Maya stood before the bathroom mirror, her morning ritual precise as surgery. One multivitamin, swallowed dry. Then the omega-3. Then the B-complex she'd started taking after David started sleeping in the guest room.

"You're like a zombie," he'd said last night, not looking up from his phone. "Just going through the motions."

She wanted to argue, but some part of her wondered if he was right. She'd been feeling hollowed out for months—since the promotion, since the miscarriage she never talked about, since she stopped recognizing the woman in the mirror.

Downstairs, her elderly dog Barnaby lifted his head from his bed, thumping his tail once. The cat, Sphinx, watched from the counter with yellow eyes that seemed to know everything. Maya had named her Sphinx years ago, after the riddle-giving creature, because the cat seemed perpetually amused by human foolishness.

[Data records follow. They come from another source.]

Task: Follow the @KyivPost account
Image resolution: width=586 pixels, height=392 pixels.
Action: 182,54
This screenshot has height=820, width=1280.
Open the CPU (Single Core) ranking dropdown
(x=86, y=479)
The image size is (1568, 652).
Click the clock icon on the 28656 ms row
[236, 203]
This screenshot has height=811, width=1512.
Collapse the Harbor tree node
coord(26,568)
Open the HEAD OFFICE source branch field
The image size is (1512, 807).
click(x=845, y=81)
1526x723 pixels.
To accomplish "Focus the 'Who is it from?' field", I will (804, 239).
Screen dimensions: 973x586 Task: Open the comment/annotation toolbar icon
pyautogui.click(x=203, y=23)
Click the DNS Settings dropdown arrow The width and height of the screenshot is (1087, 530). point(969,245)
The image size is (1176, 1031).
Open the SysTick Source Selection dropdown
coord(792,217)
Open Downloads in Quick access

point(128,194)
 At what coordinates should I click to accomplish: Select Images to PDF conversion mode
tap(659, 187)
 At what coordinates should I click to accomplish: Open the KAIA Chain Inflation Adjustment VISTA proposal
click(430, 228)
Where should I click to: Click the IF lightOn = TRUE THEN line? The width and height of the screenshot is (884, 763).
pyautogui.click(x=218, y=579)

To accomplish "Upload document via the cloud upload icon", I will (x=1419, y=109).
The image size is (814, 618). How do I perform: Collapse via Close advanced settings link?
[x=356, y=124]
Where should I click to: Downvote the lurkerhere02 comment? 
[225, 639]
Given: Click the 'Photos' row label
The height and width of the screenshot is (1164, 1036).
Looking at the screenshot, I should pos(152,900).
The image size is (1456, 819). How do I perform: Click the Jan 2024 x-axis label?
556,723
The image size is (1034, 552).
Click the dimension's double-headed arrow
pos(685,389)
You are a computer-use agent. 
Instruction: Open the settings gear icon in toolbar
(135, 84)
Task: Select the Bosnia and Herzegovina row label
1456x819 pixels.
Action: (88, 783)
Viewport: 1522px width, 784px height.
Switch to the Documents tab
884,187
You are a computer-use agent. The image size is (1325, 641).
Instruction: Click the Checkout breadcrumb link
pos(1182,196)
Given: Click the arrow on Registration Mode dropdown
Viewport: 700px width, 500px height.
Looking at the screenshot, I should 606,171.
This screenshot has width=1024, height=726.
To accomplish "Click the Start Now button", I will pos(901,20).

"David's gone," she told them. Barnaby whined. Sphinx blinked.

Outside, the neighborhood sprawled in the morning haze, all identical houses with their identical lives. Maya felt like she was solving a riddle she hadn't been given: what do you do when you have everything you're supposed to want, and still you want to disappear?

She thought about asking Sphinx, but the cat only yawned, stretching in a slow, liquid motion that made Maya's own body feel stiff and wrong.

The vitamins sat in their organized containers. Tiny promises of health, of energy, of becoming someone else entirely. She dry-swallowed another B-complex.

Somewhere in the distance, a car alarm started. Sphinx jumped down and wound around Maya's legs, purring. Barnaby sighed, settling back into sleep.

Maybe that was the answer: you don't solve the riddle. You just pet the cat, walk the dog, and take your vitamins. You show up for the small things. You stay soft in a world that wants you hard.

"Okay," Maya said aloud. Sphinx purred louder. And for the first time in months, something in her chest felt like it might be healing.